> _REQUEST A_
Answer these questions about the dining diary entry below:
(i) What did Mary Leigh's wedge salad cost?
(ii) What did the writer order at the Acme besides a house salad?
(iii) Which restaurant does the writer say opened in Covington?

Monday, August 22, 2011. Le Rentree. Return To Acme.

Written by Tom Fitzmorris August 31, 2011 17:08 in

Dining Diary

Monday, August 22, 2011.
Le Rentree. Return To Acme.

So much for summer vacations. Back to work today, although not with what I would call a vengeance. I've been running on momentum most of this year. I recognize the condition. It happened to me in 1973, 1978, 1981, and 1987. But not since then. Big, exciting life changes came along at regular intervals since Mary Ann and I were married. Now I see I must force a change, or I'll just be filling in blanks the rest of my life. First I have to figure out which old projects to ditch so I can start in on new ones. That's hard, because I need to keep doing everything just to pay the bills.

Enhancing my motivation is the traditional beginning of the school year. Le rentree, as the French call it. A time to take inventory, marshal one's forces, step into the breach, rip off your breeches, and. . . well, blindly move ahead, I guess. Sounds like fun.

Actual classes begin for Mary Leigh in a week. She is lolling around, enjoying the last lazy days. We thought it would be appropriate to dine at the Acme, as we almost always do upon returning from a trip. I had my red beans yesterday, so got a dozen grilled oysters. They were big enough, given the time of year. Also a house salad. Every time I order a salad here, I forget how large the Acme makes them. The prices--I think it's just $5 for the house salad--create an illusion of, well, side salads. Mary Leigh once again enjoyed her favorite wedge salad, another bargain at $6. Mary Ann just sat there and watched us eat. What a killjoy.

Acme wedge salad.

Business at the Acme was dead. I'm sure that the opening of the Chimes in Covington took a bunch of their business. The Chimes also has an oyster bar, and a cool environment. They pack them in every night. I still have my loyalty to the Acme, but I must say I'm a bit tired of the menu. They need to upgrade.

I did the show from home, and learned that the four programs Mary Ann hosted last week were boffo. Several callers said so, and wondered when Mary Ann would take over the show again. Her two theme shows--one about restaurants where you watch sporting events, the other featuring restaurants that have been spotlighted on television "reality" shows--established her as The Anti-Tom. (So she says.) Even the shows without guests were very busy. She will make me look to my laurels if this keeps up.

*** Acme Oyster House. Covington: 1202 US 190 (Causeway Blvd). 985-246-6155.

> _REQUEST B_
Print the records from the first line through the line containing "center [556, 38].", inclusive.

> _INPUT ROWS_
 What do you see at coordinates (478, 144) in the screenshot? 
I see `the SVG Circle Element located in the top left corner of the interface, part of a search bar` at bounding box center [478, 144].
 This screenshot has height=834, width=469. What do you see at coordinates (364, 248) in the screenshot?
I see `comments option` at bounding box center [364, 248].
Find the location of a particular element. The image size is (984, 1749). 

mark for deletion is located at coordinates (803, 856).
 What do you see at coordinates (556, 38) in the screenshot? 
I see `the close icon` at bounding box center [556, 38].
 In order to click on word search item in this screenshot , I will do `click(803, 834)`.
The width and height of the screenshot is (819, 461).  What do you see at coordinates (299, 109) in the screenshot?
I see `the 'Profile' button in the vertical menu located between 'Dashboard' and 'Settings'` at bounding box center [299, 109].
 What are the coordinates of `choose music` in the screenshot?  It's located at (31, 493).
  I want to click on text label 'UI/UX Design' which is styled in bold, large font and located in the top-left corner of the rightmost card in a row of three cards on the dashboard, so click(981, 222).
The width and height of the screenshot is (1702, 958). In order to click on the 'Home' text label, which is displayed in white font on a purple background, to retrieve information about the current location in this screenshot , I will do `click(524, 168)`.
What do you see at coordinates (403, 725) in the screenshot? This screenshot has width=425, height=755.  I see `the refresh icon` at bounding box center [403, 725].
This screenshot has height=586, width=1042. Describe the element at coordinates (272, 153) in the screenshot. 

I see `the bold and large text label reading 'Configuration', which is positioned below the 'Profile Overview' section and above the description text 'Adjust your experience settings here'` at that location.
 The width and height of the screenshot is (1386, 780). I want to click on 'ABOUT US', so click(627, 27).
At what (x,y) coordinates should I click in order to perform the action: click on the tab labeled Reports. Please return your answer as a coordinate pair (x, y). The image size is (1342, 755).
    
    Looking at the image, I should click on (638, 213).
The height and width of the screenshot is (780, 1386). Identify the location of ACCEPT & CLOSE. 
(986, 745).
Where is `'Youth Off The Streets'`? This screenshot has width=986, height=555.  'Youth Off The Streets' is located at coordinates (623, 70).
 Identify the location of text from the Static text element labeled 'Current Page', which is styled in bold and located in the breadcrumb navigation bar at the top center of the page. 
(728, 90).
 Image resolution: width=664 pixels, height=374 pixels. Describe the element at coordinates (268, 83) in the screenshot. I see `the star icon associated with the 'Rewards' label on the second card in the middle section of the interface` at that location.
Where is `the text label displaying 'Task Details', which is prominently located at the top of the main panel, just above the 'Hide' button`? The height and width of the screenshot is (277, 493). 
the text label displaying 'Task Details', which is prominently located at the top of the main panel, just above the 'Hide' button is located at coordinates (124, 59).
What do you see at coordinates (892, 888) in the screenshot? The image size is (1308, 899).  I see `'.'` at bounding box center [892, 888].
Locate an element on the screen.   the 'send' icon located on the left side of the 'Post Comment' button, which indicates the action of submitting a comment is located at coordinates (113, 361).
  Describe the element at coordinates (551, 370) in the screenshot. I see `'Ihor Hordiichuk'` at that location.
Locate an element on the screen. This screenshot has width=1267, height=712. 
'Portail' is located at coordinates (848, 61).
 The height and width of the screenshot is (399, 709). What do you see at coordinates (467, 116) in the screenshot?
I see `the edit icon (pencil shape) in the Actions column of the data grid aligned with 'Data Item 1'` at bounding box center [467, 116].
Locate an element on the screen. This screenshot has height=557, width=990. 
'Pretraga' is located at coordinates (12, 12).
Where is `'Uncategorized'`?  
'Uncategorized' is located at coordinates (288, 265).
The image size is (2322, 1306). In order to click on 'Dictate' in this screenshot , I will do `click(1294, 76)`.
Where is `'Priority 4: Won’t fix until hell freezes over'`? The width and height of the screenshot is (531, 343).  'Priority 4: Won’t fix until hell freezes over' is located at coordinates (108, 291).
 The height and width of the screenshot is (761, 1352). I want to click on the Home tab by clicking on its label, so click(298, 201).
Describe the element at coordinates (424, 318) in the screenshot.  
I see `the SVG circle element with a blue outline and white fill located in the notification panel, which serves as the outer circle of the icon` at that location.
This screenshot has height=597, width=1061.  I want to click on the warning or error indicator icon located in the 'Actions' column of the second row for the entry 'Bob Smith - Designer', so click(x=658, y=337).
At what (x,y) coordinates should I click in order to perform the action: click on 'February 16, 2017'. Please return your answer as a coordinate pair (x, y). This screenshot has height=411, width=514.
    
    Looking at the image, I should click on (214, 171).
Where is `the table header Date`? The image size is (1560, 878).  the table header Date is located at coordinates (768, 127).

> _EXPECTED OUTPUT A_
(i) $6
(ii) A dozen grilled oysters
(iii) The Chimes

> _EXPECTED OUTPUT B_
 What do you see at coordinates (478, 144) in the screenshot? 
I see `the SVG Circle Element located in the top left corner of the interface, part of a search bar` at bounding box center [478, 144].
 This screenshot has height=834, width=469. What do you see at coordinates (364, 248) in the screenshot?
I see `comments option` at bounding box center [364, 248].
Find the location of a particular element. The image size is (984, 1749). 

mark for deletion is located at coordinates (803, 856).
 What do you see at coordinates (556, 38) in the screenshot? 
I see `the close icon` at bounding box center [556, 38].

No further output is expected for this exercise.